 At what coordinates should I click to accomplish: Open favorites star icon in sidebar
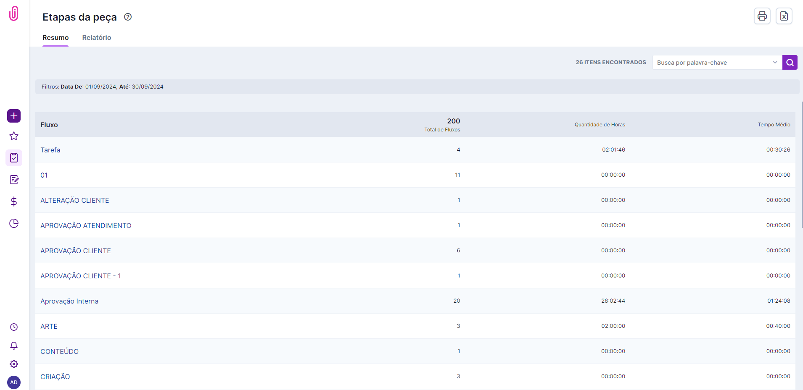[14, 136]
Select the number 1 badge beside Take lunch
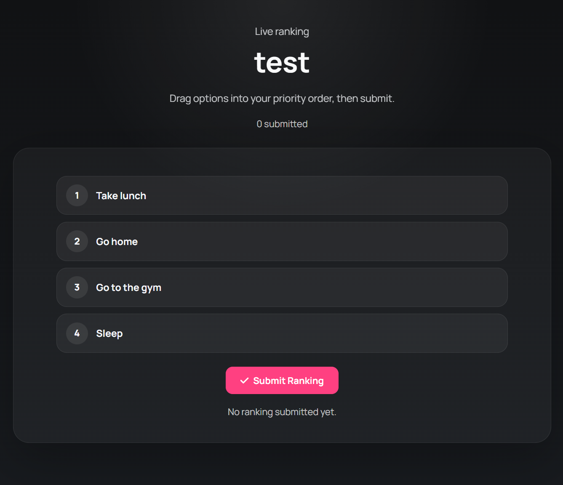Viewport: 563px width, 485px height. click(x=77, y=195)
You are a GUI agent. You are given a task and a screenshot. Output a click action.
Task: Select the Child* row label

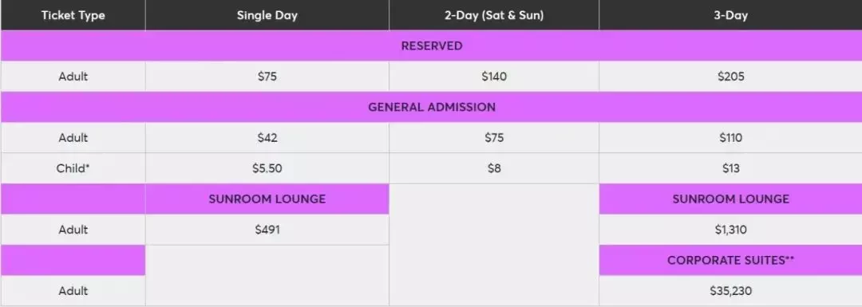[73, 168]
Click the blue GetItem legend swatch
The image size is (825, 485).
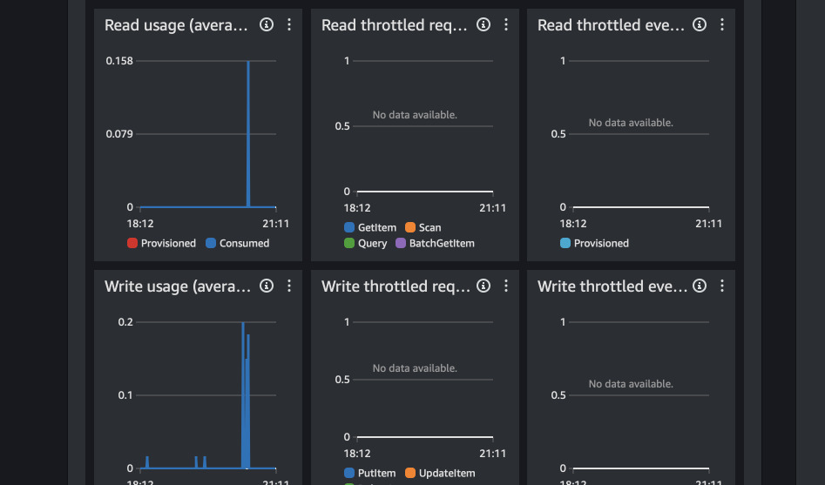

- - - - - - -

Retype, word for word, only the line holding "Task: Select the Child* row label" and the lines after it through the final line of the listing above, and leave every picture out.

Task: Select the Child* row label

[73, 168]
Click the blue GetItem legend swatch
The image size is (825, 485).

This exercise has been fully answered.